(Stored records)

--*--

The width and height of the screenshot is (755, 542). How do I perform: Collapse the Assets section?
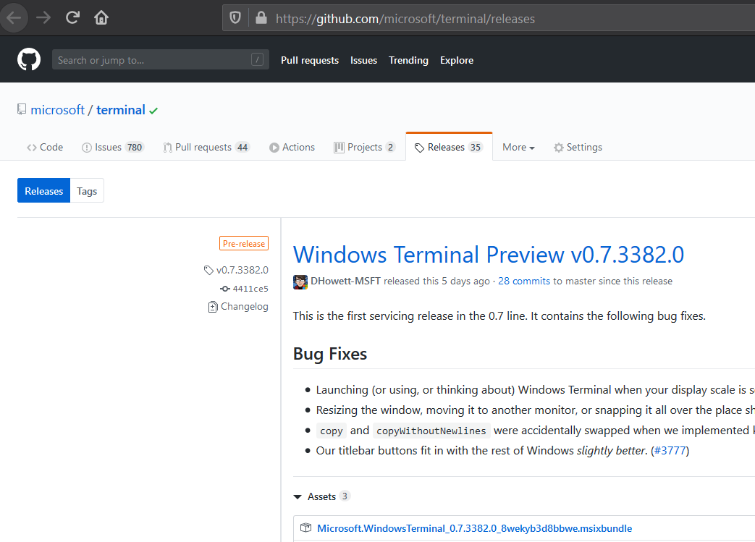click(297, 496)
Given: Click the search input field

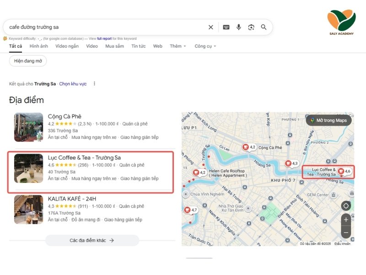Looking at the screenshot, I should (105, 27).
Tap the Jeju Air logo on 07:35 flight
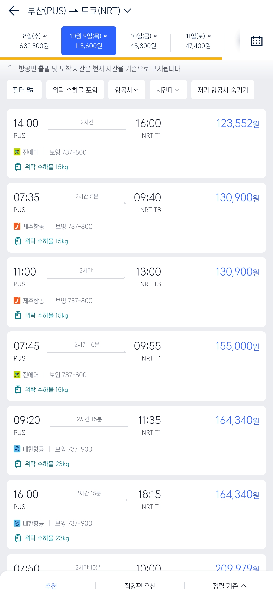 17,226
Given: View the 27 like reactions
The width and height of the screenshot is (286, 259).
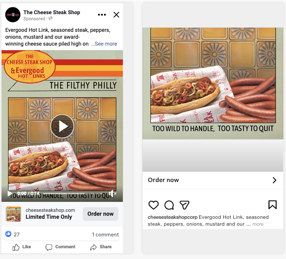Looking at the screenshot, I should pos(12,234).
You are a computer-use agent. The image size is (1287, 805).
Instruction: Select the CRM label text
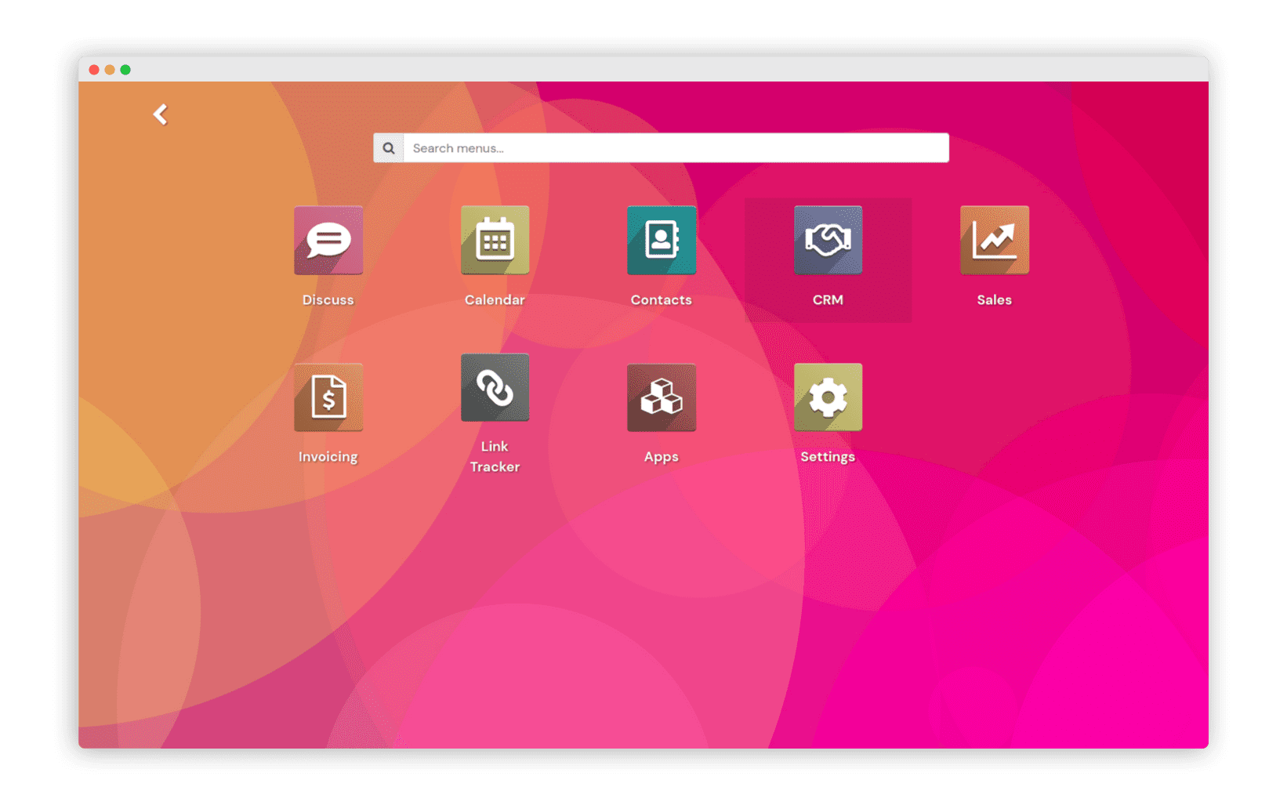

--*--

GOAL OF THE EXERCISE »
From the line containing "The width and height of the screenshot is (286, 259)." through the last line of the entries, copy each line exactly and only those, skipping all pictures.

RESULT FOR THIS TASK »
The width and height of the screenshot is (286, 259).
Looking at the screenshot, I should pos(12,234).
You are a computer-use agent. The image size is (1287, 805).
Instruction: Select the CRM label text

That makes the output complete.